A thing of resplendently eclectic atmospheric motion picture palaces, Mesches’s theatre of the absurd remains implicitly if not explicitly cinematic, throughout. To that extent his paintings are like the storyboards of an independent film-maker who is too impatient with to work with temperamental actors or wait for funding from interfering money-men when he can get it all down on his own in quivering contour and vibrant color with only a brush in hand and a suite of canvases awaiting its discursive touch. Or think of them as the hand made film stills from the silent screen era, except, of course, that many of the happenings portrayed are all too recognizably of our own era. And replete as they are with dated decors, costumes and other details, the fact that he calls them “Coming Attractions” when so many suggest a last night on earth only serves to underscore that the doomsday vision they all evoke transcend particular cultural references even as it also signals that as a group the paintings owe more to the B-movie horrors than to the edifying heroism that was traditionally subject of history painting.

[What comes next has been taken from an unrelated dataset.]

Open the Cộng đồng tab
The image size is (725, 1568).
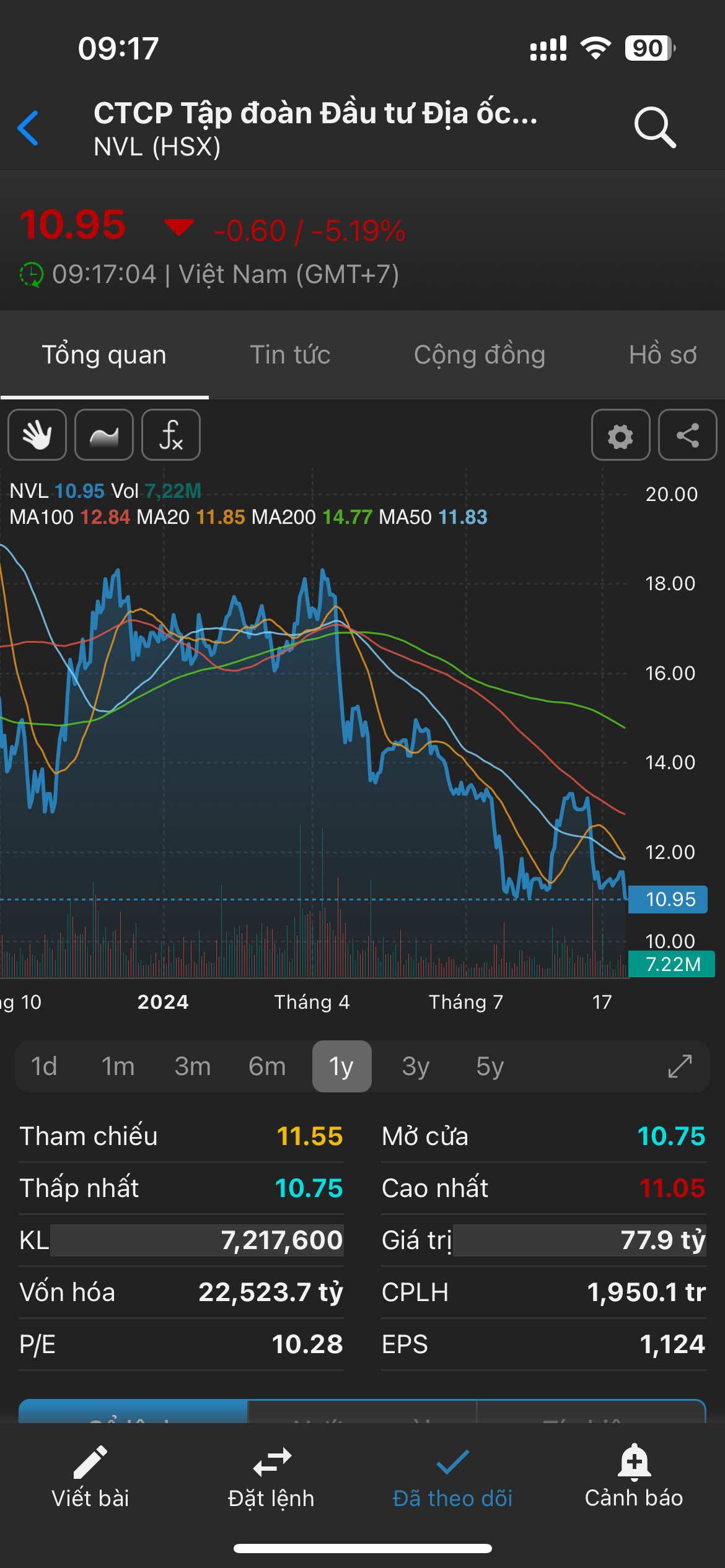(480, 355)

The nerve-wracking truth, Mesches seems to be saying, is that we are in a bad way and things are bound to get worse. He is able to say it with the grinning irony of an old man who has come to terms with the knowledge that no matter what comes next for the rest of us his own fate is soon to be sealed. But the anger of his satire shows that he is no Nirvana-bound Buddha, nor, on the evidence of his recent work, does he display any wish to be one. (Bodistavas about to let go their corporeality do not dream-up Penthouse-grade orgies to fill Tiepolo-like ceilings as Mesches has just done; here the presiding bald headed master is the ancient death-haunted satyr Picasso, and, but for the sympathetic vibrations between his unrepentantly horny late work and that of Mesches, Golub, Guston and de Kooning how remote that formerly ubiquitous figure has become.) Although still in the making, sooner or latter Mesches’s legacy will be to have cranked up every dimension of his art to its maximum capacity to capture the chaos, gaudiness, fears and frustrations of a world barely shy of the point at which redemption becomes wholly inconceivable – and do so with the saving grace of vulgar energy in extremis. “Do not go gently into that good night/But rage, rage against the dying of the light” Dylan Thomas admonished his dying subject and his mortal readers in soothingly melodious tones of an anti-elegiac poem. With bells, whistles and crashing waves of sound from a Wurlitzer organ ringing in our ears as the Baroque chandeliers and sconces dim in his anti-modern monuments to the phantasmagoria of modern civilization on the brink, Mesches reminds us that quiet surrender never really was nor ever will be an option for him.